Homemade Fire-Roasted Tomato Tortellini Soup (15 Minutes) recipe photo

Fire-Roasted Tomato Tortellini Soup (15 Minutes)

This Fire-Roasted Tomato Tortellini Soup is SO EASY! Smoky tomatoes and cheesy tortellini create a cozy, flavorful soup ready in just 15 minutes.
Prep Time 10 minutes
Cook Time 15 minutes
Total Time 25 minutes
Servings: 4 servings
Course: Main Course, Soup
Cuisine: Italian

Ingredients
  

  • 1 package store-bought cheese tortellini about 9-12 ounces
  • 2 cups fire-roasted diced tomatoes canned or jarred
  • 4 cups chicken broth use a good quality broth for best flavor
  • 1 medium onion diced
  • 3 cloves garlic minced
  • 1 teaspoon dried basil
  • 1 teaspoon dried oregano
  • 0.5 teaspoon salt adjust to taste
  • 0.25 teaspoon black pepper
  • 1 tablespoon olive oil
  • 1 cup fresh spinach roughly chopped
  • Grated parmesan cheese for serving (optional)

Equipment

  • Large pot or Dutch oven
  • Wooden spoon or silicone spatula
  • Chef’s knife
  • Cutting board
  • Measuring spoons
  • Ladle

Method
 

  1. Heat 1 tablespoon of olive oil in your pot over medium heat. Add the diced onion and sauté for about 3-4 minutes or until translucent.

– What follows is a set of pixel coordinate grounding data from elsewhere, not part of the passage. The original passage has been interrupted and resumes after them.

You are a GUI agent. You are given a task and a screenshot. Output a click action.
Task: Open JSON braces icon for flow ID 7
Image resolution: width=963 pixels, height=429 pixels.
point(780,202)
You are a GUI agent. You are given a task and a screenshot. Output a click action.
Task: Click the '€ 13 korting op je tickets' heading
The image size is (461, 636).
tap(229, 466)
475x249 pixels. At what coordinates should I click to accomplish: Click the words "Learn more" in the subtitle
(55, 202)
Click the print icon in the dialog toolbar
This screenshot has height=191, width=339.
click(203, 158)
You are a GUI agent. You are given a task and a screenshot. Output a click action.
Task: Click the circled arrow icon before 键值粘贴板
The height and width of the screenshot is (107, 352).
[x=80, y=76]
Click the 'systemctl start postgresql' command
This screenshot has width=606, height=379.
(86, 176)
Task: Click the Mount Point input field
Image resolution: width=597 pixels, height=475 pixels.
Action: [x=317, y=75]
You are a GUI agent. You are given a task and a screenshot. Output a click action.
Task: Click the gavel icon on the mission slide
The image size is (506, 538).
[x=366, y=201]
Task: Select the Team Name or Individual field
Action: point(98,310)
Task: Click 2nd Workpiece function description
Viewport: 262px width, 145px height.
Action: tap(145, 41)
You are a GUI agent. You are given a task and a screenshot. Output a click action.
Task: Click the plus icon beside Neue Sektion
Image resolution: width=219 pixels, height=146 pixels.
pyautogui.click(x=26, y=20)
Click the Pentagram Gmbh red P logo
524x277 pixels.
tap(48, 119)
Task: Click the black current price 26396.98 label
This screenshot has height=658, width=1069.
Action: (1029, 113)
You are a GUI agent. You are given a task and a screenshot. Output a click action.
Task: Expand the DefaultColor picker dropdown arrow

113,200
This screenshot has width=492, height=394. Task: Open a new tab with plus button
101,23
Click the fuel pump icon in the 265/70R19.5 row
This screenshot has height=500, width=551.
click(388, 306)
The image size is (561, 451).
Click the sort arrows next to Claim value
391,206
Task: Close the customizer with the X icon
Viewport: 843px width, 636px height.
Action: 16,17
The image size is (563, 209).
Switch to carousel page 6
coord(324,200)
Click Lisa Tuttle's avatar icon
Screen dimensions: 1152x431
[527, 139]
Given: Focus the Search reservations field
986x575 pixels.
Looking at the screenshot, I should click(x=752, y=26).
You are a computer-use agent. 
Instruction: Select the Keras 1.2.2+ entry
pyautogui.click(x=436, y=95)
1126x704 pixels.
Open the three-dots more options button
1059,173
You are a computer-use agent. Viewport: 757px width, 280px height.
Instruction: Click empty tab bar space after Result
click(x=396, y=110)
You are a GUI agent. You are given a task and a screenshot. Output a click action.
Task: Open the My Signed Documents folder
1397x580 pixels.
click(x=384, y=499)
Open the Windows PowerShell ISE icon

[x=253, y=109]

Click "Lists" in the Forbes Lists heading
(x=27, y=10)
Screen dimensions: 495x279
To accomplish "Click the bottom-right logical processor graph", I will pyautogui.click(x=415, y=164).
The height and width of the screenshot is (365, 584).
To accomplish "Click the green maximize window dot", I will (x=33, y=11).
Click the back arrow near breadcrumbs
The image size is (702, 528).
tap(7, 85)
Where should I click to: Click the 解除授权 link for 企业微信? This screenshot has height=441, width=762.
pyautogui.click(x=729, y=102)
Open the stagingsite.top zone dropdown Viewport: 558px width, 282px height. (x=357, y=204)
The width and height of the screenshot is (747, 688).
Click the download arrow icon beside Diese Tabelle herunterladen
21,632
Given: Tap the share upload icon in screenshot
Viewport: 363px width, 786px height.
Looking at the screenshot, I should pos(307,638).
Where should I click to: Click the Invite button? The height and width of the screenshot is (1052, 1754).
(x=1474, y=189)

Toss in the minced garlic and cook for another 30 seconds until fragrant but not browned.
  2. Pour in the 2 cups of fire-roasted diced tomatoes along with their juices. Stir in the dried basil, dried oregano, salt, and black pepper. Let this mixture simmer for 2 minutes to allow the flavors to meld beautifully.
  3. Add 4 cups of chicken broth to the pot and increase the heat to bring the soup to a gentle boil.
  4. Carefully add the package of cheese tortellini straight into the boiling soup. Cook according to the package instructions, usually around 3-5 minutes, until the tortellini are tender and cooked through.
  5. Once the tortellini are cooked, stir in 1 cup of fresh spinach. Let it wilt into the soup for about a minute.
  6. Ladle the soup into bowls and sprinkle generously with grated parmesan cheese if you like.

Notes

  • Store leftovers in an airtight container in the refrigerator for up to 3 days; add broth or water when reheating to loosen the soup.
  • Freeze soup base without tortellini to avoid mushy pasta; cook fresh tortellini when serving.
  • Customize with gluten-free tortellini or vegetable broth for dietary preferences.
  • Add crushed red pepper flakes for heat or mix in cooked shredded chicken for extra protein.
  • Swap spinach with kale or Swiss chard for different greens.